[[ Extracted entries, beginning ]]

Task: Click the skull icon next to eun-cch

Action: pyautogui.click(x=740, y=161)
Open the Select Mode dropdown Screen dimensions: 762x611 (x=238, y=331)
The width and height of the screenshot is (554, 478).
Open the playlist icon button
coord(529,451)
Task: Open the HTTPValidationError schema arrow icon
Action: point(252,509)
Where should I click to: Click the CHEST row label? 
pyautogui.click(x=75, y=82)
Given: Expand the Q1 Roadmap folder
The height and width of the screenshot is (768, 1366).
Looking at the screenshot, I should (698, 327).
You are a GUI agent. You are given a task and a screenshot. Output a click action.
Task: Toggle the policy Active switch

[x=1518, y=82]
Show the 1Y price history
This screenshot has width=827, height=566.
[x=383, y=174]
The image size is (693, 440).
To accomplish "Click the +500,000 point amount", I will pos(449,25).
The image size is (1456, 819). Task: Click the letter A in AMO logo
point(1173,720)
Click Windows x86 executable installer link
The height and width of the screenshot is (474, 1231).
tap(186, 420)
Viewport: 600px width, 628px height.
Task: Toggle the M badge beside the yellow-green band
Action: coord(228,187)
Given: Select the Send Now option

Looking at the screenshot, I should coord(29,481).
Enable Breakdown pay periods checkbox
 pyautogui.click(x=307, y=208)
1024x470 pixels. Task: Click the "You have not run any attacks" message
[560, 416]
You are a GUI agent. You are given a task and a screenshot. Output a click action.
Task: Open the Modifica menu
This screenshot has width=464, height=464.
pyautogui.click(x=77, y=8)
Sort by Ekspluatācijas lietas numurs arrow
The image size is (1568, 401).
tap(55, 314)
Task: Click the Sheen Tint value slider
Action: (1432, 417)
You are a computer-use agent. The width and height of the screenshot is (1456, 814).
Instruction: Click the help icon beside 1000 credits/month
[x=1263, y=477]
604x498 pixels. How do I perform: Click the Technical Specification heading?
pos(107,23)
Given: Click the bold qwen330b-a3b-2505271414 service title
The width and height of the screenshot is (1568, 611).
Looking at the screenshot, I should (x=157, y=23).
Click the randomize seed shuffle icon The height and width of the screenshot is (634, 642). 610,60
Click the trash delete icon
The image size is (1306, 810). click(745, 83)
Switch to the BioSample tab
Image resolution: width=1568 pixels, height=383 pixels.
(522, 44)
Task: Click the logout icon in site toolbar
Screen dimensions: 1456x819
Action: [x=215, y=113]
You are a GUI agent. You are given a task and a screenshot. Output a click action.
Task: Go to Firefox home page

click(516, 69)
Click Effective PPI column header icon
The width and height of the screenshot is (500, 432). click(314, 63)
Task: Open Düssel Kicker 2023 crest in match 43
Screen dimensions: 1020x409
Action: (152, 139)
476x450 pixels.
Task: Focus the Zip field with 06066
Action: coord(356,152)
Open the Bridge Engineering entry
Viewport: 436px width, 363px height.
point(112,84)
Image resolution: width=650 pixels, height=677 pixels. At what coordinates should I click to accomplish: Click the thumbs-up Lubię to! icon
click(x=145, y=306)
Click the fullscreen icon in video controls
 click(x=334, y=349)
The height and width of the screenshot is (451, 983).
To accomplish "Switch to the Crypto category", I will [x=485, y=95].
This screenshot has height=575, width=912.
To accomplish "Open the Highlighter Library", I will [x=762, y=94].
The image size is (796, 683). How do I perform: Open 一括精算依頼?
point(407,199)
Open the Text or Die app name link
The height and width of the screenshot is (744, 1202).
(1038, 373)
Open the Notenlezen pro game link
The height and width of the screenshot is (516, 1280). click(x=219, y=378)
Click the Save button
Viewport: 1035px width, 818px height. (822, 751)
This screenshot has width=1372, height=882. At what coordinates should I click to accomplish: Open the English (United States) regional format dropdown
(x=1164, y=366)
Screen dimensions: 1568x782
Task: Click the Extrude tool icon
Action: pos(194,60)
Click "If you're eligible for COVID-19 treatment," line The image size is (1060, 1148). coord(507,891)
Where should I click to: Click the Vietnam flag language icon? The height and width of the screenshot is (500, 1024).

[[ Extracted entries, end ]]

What you should do:
Go through the data and copy each line exactly as it was written.

Answer:
Task: Click the skull icon next to eun-cch

Action: pyautogui.click(x=740, y=161)
Open the Select Mode dropdown Screen dimensions: 762x611 (x=238, y=331)
The width and height of the screenshot is (554, 478).
Open the playlist icon button
coord(529,451)
Task: Open the HTTPValidationError schema arrow icon
Action: point(252,509)
Where should I click to: Click the CHEST row label? 
pyautogui.click(x=75, y=82)
Given: Expand the Q1 Roadmap folder
The height and width of the screenshot is (768, 1366).
Looking at the screenshot, I should (698, 327).
You are a GUI agent. You are given a task and a screenshot. Output a click action.
Task: Toggle the policy Active switch

[x=1518, y=82]
Show the 1Y price history
This screenshot has width=827, height=566.
[x=383, y=174]
The image size is (693, 440).
To accomplish "Click the +500,000 point amount", I will pos(449,25).
The image size is (1456, 819). Task: Click the letter A in AMO logo
point(1173,720)
Click Windows x86 executable installer link
The height and width of the screenshot is (474, 1231).
tap(186, 420)
Viewport: 600px width, 628px height.
Task: Toggle the M badge beside the yellow-green band
Action: coord(228,187)
Given: Select the Send Now option

Looking at the screenshot, I should coord(29,481).
Enable Breakdown pay periods checkbox
 pyautogui.click(x=307, y=208)
1024x470 pixels. Task: Click the "You have not run any attacks" message
[560, 416]
You are a GUI agent. You are given a task and a screenshot. Output a click action.
Task: Open the Modifica menu
This screenshot has width=464, height=464.
pyautogui.click(x=77, y=8)
Sort by Ekspluatācijas lietas numurs arrow
The image size is (1568, 401).
tap(55, 314)
Task: Click the Sheen Tint value slider
Action: (1432, 417)
You are a computer-use agent. The width and height of the screenshot is (1456, 814).
Instruction: Click the help icon beside 1000 credits/month
[x=1263, y=477]
604x498 pixels. How do I perform: Click the Technical Specification heading?
pos(107,23)
Given: Click the bold qwen330b-a3b-2505271414 service title
The width and height of the screenshot is (1568, 611).
Looking at the screenshot, I should (x=157, y=23).
Click the randomize seed shuffle icon The height and width of the screenshot is (634, 642). 610,60
Click the trash delete icon
The image size is (1306, 810). click(745, 83)
Switch to the BioSample tab
Image resolution: width=1568 pixels, height=383 pixels.
(522, 44)
Task: Click the logout icon in site toolbar
Screen dimensions: 1456x819
Action: [x=215, y=113]
You are a GUI agent. You are given a task and a screenshot. Output a click action.
Task: Go to Firefox home page

click(516, 69)
Click Effective PPI column header icon
The width and height of the screenshot is (500, 432). click(314, 63)
Task: Open Düssel Kicker 2023 crest in match 43
Screen dimensions: 1020x409
Action: (152, 139)
476x450 pixels.
Task: Focus the Zip field with 06066
Action: coord(356,152)
Open the Bridge Engineering entry
Viewport: 436px width, 363px height.
point(112,84)
Image resolution: width=650 pixels, height=677 pixels. At what coordinates should I click to accomplish: Click the thumbs-up Lubię to! icon
click(x=145, y=306)
Click the fullscreen icon in video controls
 click(x=334, y=349)
The height and width of the screenshot is (451, 983).
To accomplish "Switch to the Crypto category", I will [x=485, y=95].
This screenshot has height=575, width=912.
To accomplish "Open the Highlighter Library", I will [x=762, y=94].
The image size is (796, 683). How do I perform: Open 一括精算依頼?
point(407,199)
Open the Text or Die app name link
The height and width of the screenshot is (744, 1202).
(1038, 373)
Open the Notenlezen pro game link
The height and width of the screenshot is (516, 1280). click(x=219, y=378)
Click the Save button
Viewport: 1035px width, 818px height. (822, 751)
This screenshot has width=1372, height=882. At what coordinates should I click to accomplish: Open the English (United States) regional format dropdown
(x=1164, y=366)
Screen dimensions: 1568x782
Task: Click the Extrude tool icon
Action: pos(194,60)
Click "If you're eligible for COVID-19 treatment," line The image size is (1060, 1148). coord(507,891)
Where should I click to: Click the Vietnam flag language icon? The height and width of the screenshot is (500, 1024).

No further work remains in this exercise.